Federal officers surrounded the one-story home before dawn, knocked a large hole in the garage door and burst inside, witnesses said. Neighbors said they later heard numerous shots.

One person was arrested at the home, said Clark Settles, special agent in charge of Immigration and Customs Enforcement's homeland security investigations. The man fired an assault rifle at officers and wounded them in a "barrage of gunfire," he said.

Authorities would not say whether the gunman was wounded, nor would they identify him. But one of those arrested Thursday, Victor Flores, 20, lives on McNeil Avenue, public records show.
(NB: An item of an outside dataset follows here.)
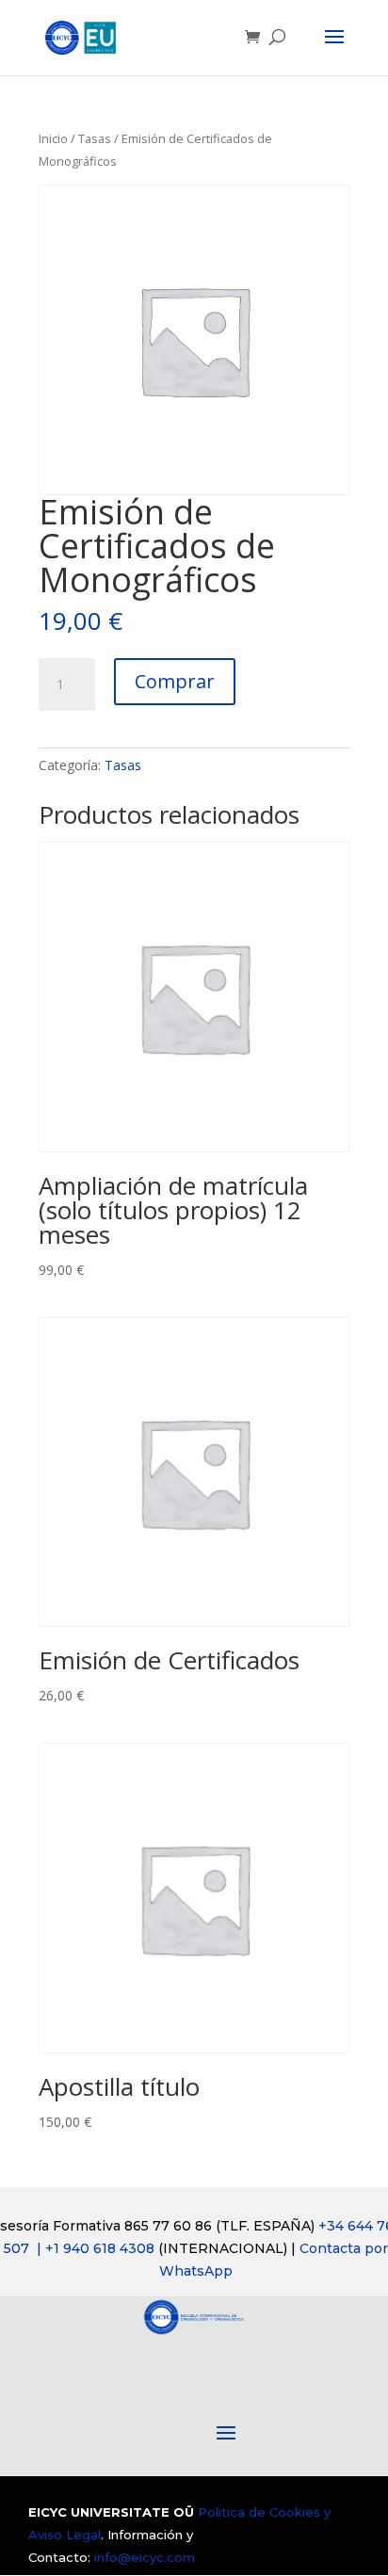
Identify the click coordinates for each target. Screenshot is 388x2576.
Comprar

Flores is one of four men accused of murder for the 2010 triple killing.
Suspected Norteņos

Most of the 19 people indicted were members of the 500 Block and C Street Norteņo gang factions based in South San Francisco, federal prosecutors said.

The city "was ground zero for the 500 Block, C Street violence," U.S. Attorney Melinda Haag said in a news conference at South San Francisco City Hall.

Four of the arrestees could face the death penalty if convicted, and 12 others could face life in prison, prosecutors said.

The killings that led to the indictments happened Dec. 22, 2010, at the corner of Linden Avenue and an alley called Eighth Lane in South San Francisco.

Shot to death were Omar Cortez, 18; Gonzalo Avalos, 19, and Hector Flores, 20, who were standing with three acquaintances when someone opened fire from a passing Chevrolet Impala.

The survivors, who suffered minor injuries, refused to cooperate with investigators, police said at the time.

South San Francisco Police Chief Michael Massoni said the arrests had made a "significant impact" on the 500 Block and C Street gangs. According to the indictment, many of the accused were ranking members of the gangs, including alleged C Street founding member Michael Ortiz, 48, and his sons Michael Ortiz Jr., 25, and Joseph Ortiz, 22, who all live in San Bruno.